As the defending men’s singles champion, Roger Federer of Switzerland is returning to Wimbledon in the hope of claiming a ninth title – he is the bookies’ favourite at 13/8. Novak Djokovic of Serbia and Spain’s Rafael Nadal both have odds of 7/1 to win.
The favourite to win the women’s singles is Petra Kvitova of the Czech Republic at 5/1. Serena Williams of the USA is making her comeback, after taking time-out to give birth to her first child in September 2017. Despite her break from playing, the bookies still have the seven-times champion at odds of 6/1 to win. Garbine Muguruza of Venezuela has odds of 8/1 to win.
Preparations for Wimbledon
The official opening of the All England Lawn Tennis Club grass courts took place in May, when legends of the tennis world, including nine-times Wimbledon winner Martina Navratilova, were back on the courts to re-live their glory days.
There have been some changes to the historic club this year. Number one court is in the second year of a three-year refurbishment programme and the new fixed roof is completed. A two-level concessions structure known as the “walled garden” now stands where court 19 used to be and will be open to the public for the first time.
In addition, a new even bigger screen is being installed, so fans can view play from Henman Hill/Murray Mound.

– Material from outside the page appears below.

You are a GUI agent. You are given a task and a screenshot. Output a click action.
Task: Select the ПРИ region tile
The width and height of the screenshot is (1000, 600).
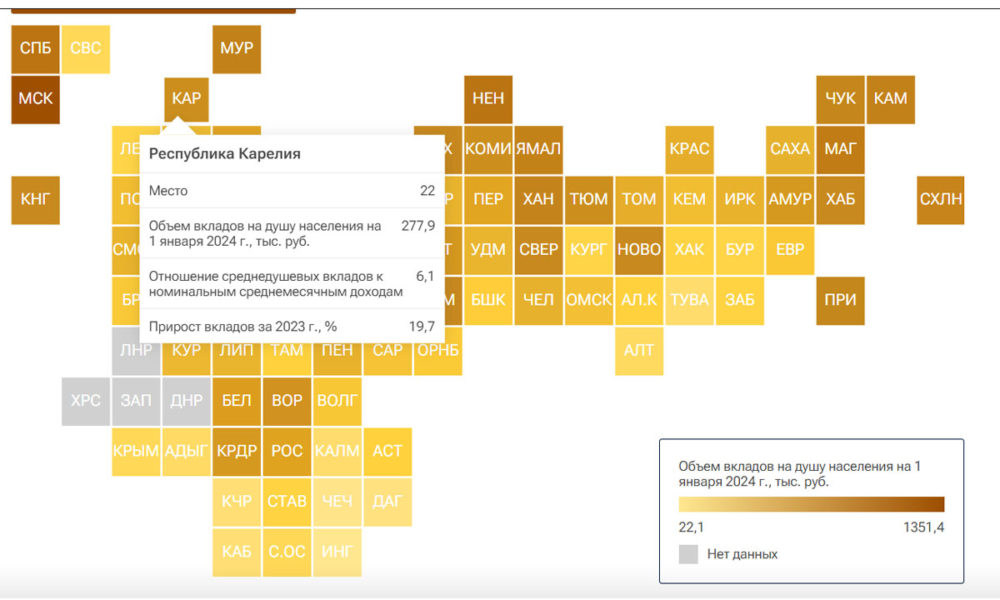pyautogui.click(x=840, y=301)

While the old screen, at 431 square feet, was massive, the new one is expected to be around four times larger.
As always, the famous Centre Court will host the top matches. Generally considered the most famous tennis court in the world, it boasts a high-tech, retractable roof that was installed in 2009 – so play can continue even if it rains!
This year, Wimbledon is becoming more eco-friendly – so there won’t be any plastic straws for drinks. The fleet of tournament cars will include 10 electrically-powered Jaguars.
Plastic bags are being phased out in the souvenir shops, that will be introducing a paper bag option instead. There will also be an increase in the number of free water refill points around the site, from 45 to 87.
For the first time this year, people in the queue waiting to enter the grounds will be able to use free public WiFi, enabling them to get a live stream of whatever’s showing on the large screen while they wait.
A new pop-up store will be opening in Wimbledon village on High Street, so members of the public can buy their souvenir caps and towels without having to wait to get into the courts.
Also, for the first time, there will be multi-camera coverage and commentary on all 18 match courts, so 11 courts will be able to have coverage simultaneously. Modern technology will be playing an even bigger role, with net cams monitoring the two stadium courts, and 17 robotic cameras filming the grounds, including the practice courts.
Facts and figures
In 2017, the total attendance was 473,372 across the 13-day tournament, so a similar figure is anticipated this year – the grounds’ capacity is 39,000 spectators at any one time. There will be 250 ball boys and girls, who have been selected from an initial 250 applicants.
The balls are supplied by Slazenger, representing one of the longest partnerships in sporting history, dating from 1902.
With its free-to-air agreement extended to 2024, the BBC continues to broadcast Wimbledon in the UK. This year, the estimated worldwide audience is more than one billion viewers in 200 different territories. Last year, the BBC received 24.1 million streaming requests during Wimbledon via BBC iPlayer and BBC Sport.
The average quantities of refreshments consumed during the championship include 330,000 cups of coffee and tea, 320,000 glasses of Pimm’s and 230,000 bottles of water.
Caterers will serve 234,000 meals, 86,000 ice creams, 76,000 sandwiches, 166,000 portions of strawberries and 10,000 litres of dairy cream. Fans will drink 29,000 bottles of champagne and 110,000 pints of draught beers, and I am sure many will indulge in the new special-edition strawberries and cream Baileys that has been launched this year!
Speculation has begun over which members of the royal family will attend Wimbledon 2018 and whether Prince Harry and his new bride Meghan will be at their first championship together. Past royal attendees have included Prince William, Kate Middleton and Her Majesty Queen Elizabeth II.